Suara peluru terakhir baru saja lenyap, sewaktu Komandan J. Komontoy membuat rencana untuk meluncurkan sebagian pasukannya, agar musuh tidak terus-menerus menghadang mereka.
Sungguh suatu putusan yang sangat berani.
Dua puluh tiga orang yang akan ikut. Sisanya harus mengembara di hutan, termasuk Herlina.
“Sebulan lamanya kami mengembara di hutan belantara,” kata Herlina.

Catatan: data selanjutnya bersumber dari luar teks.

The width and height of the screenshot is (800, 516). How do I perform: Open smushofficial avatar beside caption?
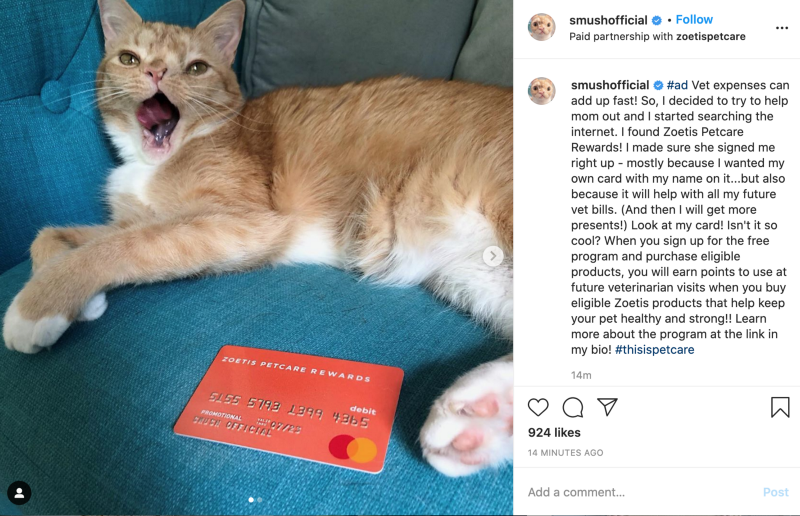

“Juli 1962, kami mendarat di Irian Barat. Makanan yang dibawa sudah habis, binatang-binatang tak ada, kecuali kerang di tepi pantai."
"Itu pun harus dimakan mentah. Karena kami tidak boleh menyalakan api. Takut ketahuan musuh.”
Herlina tidak doyan. Jadi terpaksa hanya minum air melulu, kalau tidak bisa menemukan makanan lain.
Pulau Waigeo tandus. Para gerilyawan pada umumnya warga masyarakat dari daerah sekitarnya. Mereka tidak mengalami kesulitan menu.
Penduduk setempat sudah biasa makan ikan mentah-mentah, segera setelah ditangkap.
Selama pengembaraan tersebut Herlina bertemu dengan wanita Irian Barat pertama, istri penunjuk jalan mereka, Domingus.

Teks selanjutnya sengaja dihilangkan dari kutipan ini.